Would the outrage be deeper, more vociferous? Would we be lobbying our governments to do more to help these people rather than to do more to make our borders more closed?
The UK’s foreign secretary, Philip Hammond, recently talked about “marauding migrants” coming to Europe and threatening our quality of life. In a similar vein, Jürgen Habermas – one of the most prominent and respected commentators on the question of Europe – has suggested, in his book Europe: The Faltering Project, that “the painful transition to post-colonial immigrant societies” within Europe is occurring alongside “the humiliating conditions of growing social inequality” associated with the pressures of globalised labour markets.
While the tone of the two statements may be different, they both frame migrants as somehow implicated in the decline of the welfare and social settlement within Europe, and for increasing social and economic inequality.
But there’s been pitifully little discussion of the desperate conditions elsewhere that force people to migrate – conditions historically created, for the most part, by European colonial powers.
Labels matter
Any attempt to address the problems associated with immigration has to start by recognising that labelling the people crossing the Mediterranean as “migrants” is part of the problem.
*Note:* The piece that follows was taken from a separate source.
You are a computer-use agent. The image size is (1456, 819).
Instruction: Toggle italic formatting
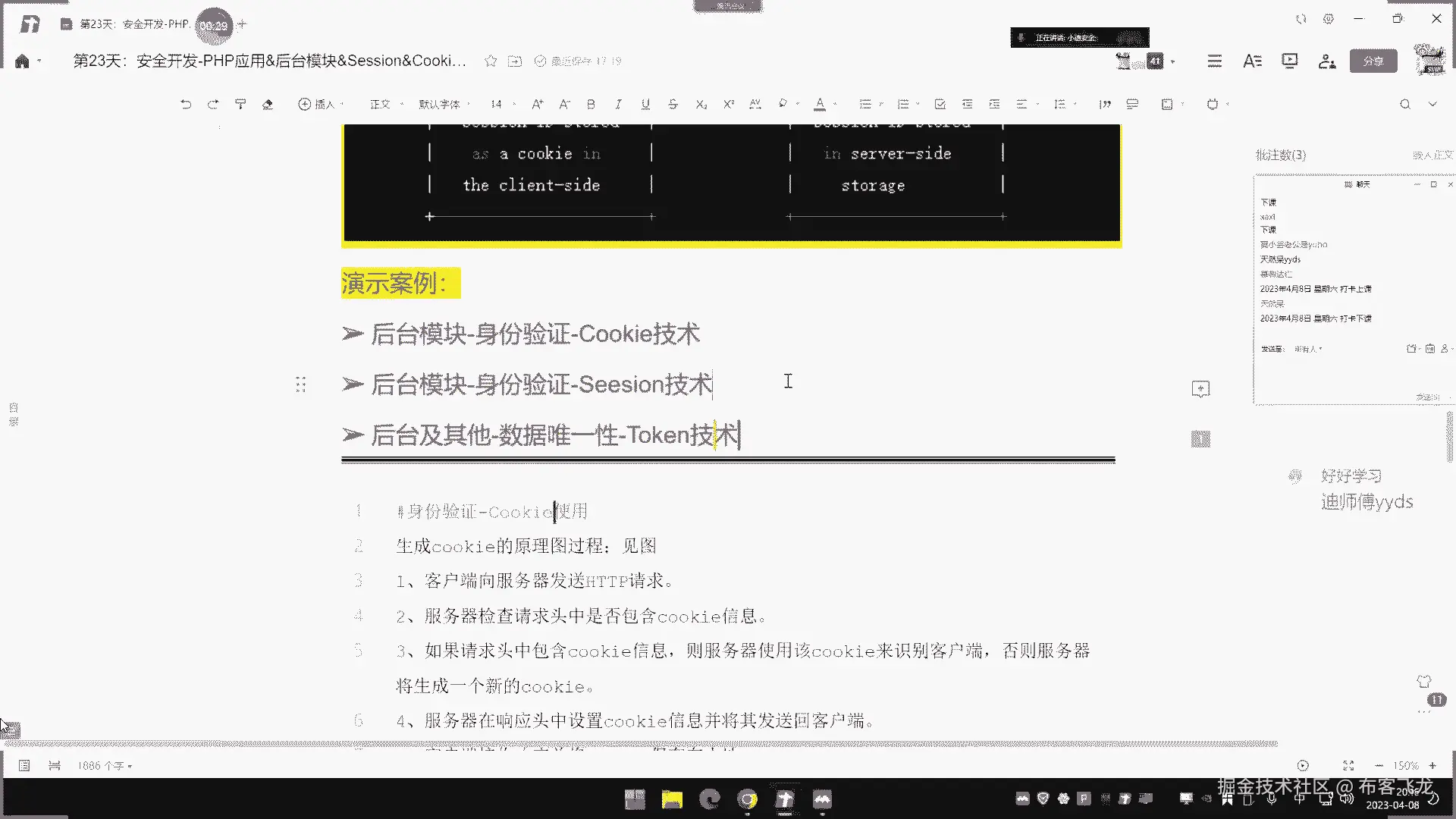[x=618, y=105]
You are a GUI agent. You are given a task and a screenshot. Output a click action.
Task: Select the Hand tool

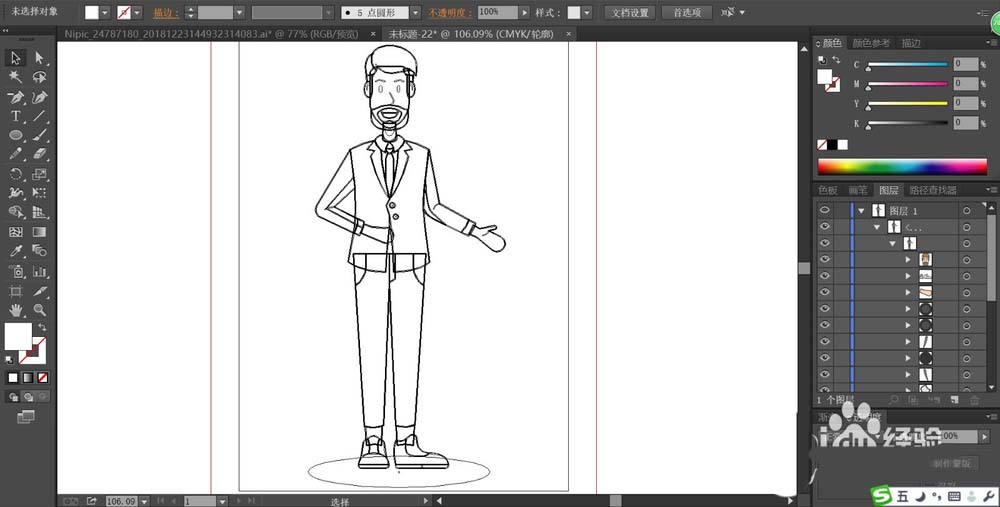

Al Jazeera recently set out why it will no longer use the term “migrant” and prefers, instead, to talk about refugees. While I’m sympathetic to Al Jazeera’s critical position, I would make a rather stronger argument: that we must recognise our obligation to these people by virtue of our connected histories.
The gap in living standards between Europe and other countries is not a natural gap. The economic motivation that drives poorer people to migrate has been produced and continues to be reproduced by practices emanating from richer countries, and by those same countries' deficient understandings of their own global dominance.
Europe’s relatively high standard of living and social infrastructure have not been established or maintained separate from either the labour and wealth of others, or the creation of misery elsewhere.
Migrants and refugees are by definition excluded from the history of the state as understood in national terms. That therefore also erases their own history of belonging to the political community that enjoys rights and claims upon that state.
That historical exclusion is in turn used to justify continuing to exclude them in the present, barring them from entry to those states and from sharing in their imperially acquired wealth and resources.
False distinction
Our distinction between migrants/refugees on one hand and citizens on the other is based on a false version of history, one that draws a distinction between states and colonies whose histories are, in fact, inextricably entwined. We have to understand the contemporary crisis in the context of these connected histories, and to think of the histories of states and colonies as one and the same.
The failure to properly account for Europe’s colonial past cements the political division between legitimate citizens with rights and migrants/refugees without rights as members of the political community. Although, of course, refugees do have rights established within international treaties, rights which many European countries are failing to recognise as part of a common European commitment.
If belonging to the history of the nation is what traditionally confers membership rights upon individuals (as most forms of citizenship demonstrate), it’s incumbent upon us to recognise the histories that would see refugees as already having claims upon the states they wish to enter. That would really open up space to take different approach to the crises we currently face.
If we want to see a different Europe that’s able to deal with a crisis of this magnitude in a genuinely humanitarian way, then we need to narrate the colonial past of its constituent countries and the implications of the colonial past in the very project of Europe itself. We need to acknowledge the imperial past as the very condition of possibility of Europe and European countries today – with all the rights, duties, and obligations to reparatory justice that that entails.